Records for locating described items:
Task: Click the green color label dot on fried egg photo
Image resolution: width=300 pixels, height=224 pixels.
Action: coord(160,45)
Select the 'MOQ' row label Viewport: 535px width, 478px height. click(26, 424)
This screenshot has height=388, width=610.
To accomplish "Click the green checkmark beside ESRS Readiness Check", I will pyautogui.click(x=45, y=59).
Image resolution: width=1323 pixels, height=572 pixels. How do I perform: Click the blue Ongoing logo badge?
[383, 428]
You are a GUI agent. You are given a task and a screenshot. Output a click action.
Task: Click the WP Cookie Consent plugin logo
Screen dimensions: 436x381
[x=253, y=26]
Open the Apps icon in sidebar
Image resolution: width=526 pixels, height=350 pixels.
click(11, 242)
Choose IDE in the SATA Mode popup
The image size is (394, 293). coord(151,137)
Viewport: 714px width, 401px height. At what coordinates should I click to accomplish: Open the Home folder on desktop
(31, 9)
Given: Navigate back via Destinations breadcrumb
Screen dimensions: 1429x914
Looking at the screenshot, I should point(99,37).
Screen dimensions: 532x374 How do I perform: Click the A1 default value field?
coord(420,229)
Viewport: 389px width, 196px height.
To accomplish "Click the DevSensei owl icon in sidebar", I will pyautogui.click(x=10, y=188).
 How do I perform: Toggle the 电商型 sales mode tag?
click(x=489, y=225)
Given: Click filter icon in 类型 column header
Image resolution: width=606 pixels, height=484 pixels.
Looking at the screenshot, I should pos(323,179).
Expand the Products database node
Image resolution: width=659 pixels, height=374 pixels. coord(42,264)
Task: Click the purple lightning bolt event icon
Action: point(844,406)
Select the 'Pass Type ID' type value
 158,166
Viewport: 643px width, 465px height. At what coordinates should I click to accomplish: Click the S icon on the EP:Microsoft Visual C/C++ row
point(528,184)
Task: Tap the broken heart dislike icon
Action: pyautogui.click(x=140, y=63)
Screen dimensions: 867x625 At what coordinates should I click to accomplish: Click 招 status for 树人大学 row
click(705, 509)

# DIRECTIONS
Output every line of the records above as a JSON list of strings with one string per line, and omit any blank lines.

# RESULT
[
  "Task: Click the green color label dot on fried egg photo",
  "Image resolution: width=300 pixels, height=224 pixels.",
  "Action: coord(160,45)",
  "Select the 'MOQ' row label Viewport: 535px width, 478px height. click(26, 424)",
  "This screenshot has height=388, width=610.",
  "To accomplish \"Click the green checkmark beside ESRS Readiness Check\", I will pyautogui.click(x=45, y=59).",
  "Image resolution: width=1323 pixels, height=572 pixels. How do I perform: Click the blue Ongoing logo badge?",
  "[383, 428]",
  "You are a GUI agent. You are given a task and a screenshot. Output a click action.",
  "Task: Click the WP Cookie Consent plugin logo",
  "Screen dimensions: 436x381",
  "[x=253, y=26]",
  "Open the Apps icon in sidebar",
  "Image resolution: width=526 pixels, height=350 pixels.",
  "click(11, 242)",
  "Choose IDE in the SATA Mode popup",
  "The image size is (394, 293). coord(151,137)",
  "Viewport: 714px width, 401px height. At what coordinates should I click to accomplish: Open the Home folder on desktop",
  "(31, 9)",
  "Given: Navigate back via Destinations breadcrumb",
  "Screen dimensions: 1429x914",
  "Looking at the screenshot, I should point(99,37).",
  "Screen dimensions: 532x374 How do I perform: Click the A1 default value field?",
  "coord(420,229)",
  "Viewport: 389px width, 196px height.",
  "To accomplish \"Click the DevSensei owl icon in sidebar\", I will pyautogui.click(x=10, y=188).",
  " How do I perform: Toggle the 电商型 sales mode tag?",
  "click(x=489, y=225)",
  "Given: Click filter icon in 类型 column header",
  "Image resolution: width=606 pixels, height=484 pixels.",
  "Looking at the screenshot, I should pos(323,179).",
  "Expand the Products database node",
  "Image resolution: width=659 pixels, height=374 pixels. coord(42,264)",
  "Task: Click the purple lightning bolt event icon",
  "Action: point(844,406)",
  "Select the 'Pass Type ID' type value",
  " 158,166",
  "Viewport: 643px width, 465px height. At what coordinates should I click to accomplish: Click the S icon on the EP:Microsoft Visual C/C++ row",
  "point(528,184)",
  "Task: Tap the broken heart dislike icon",
  "Action: pyautogui.click(x=140, y=63)",
  "Screen dimensions: 867x625 At what coordinates should I click to accomplish: Click 招 status for 树人大学 row",
  "click(705, 509)"
]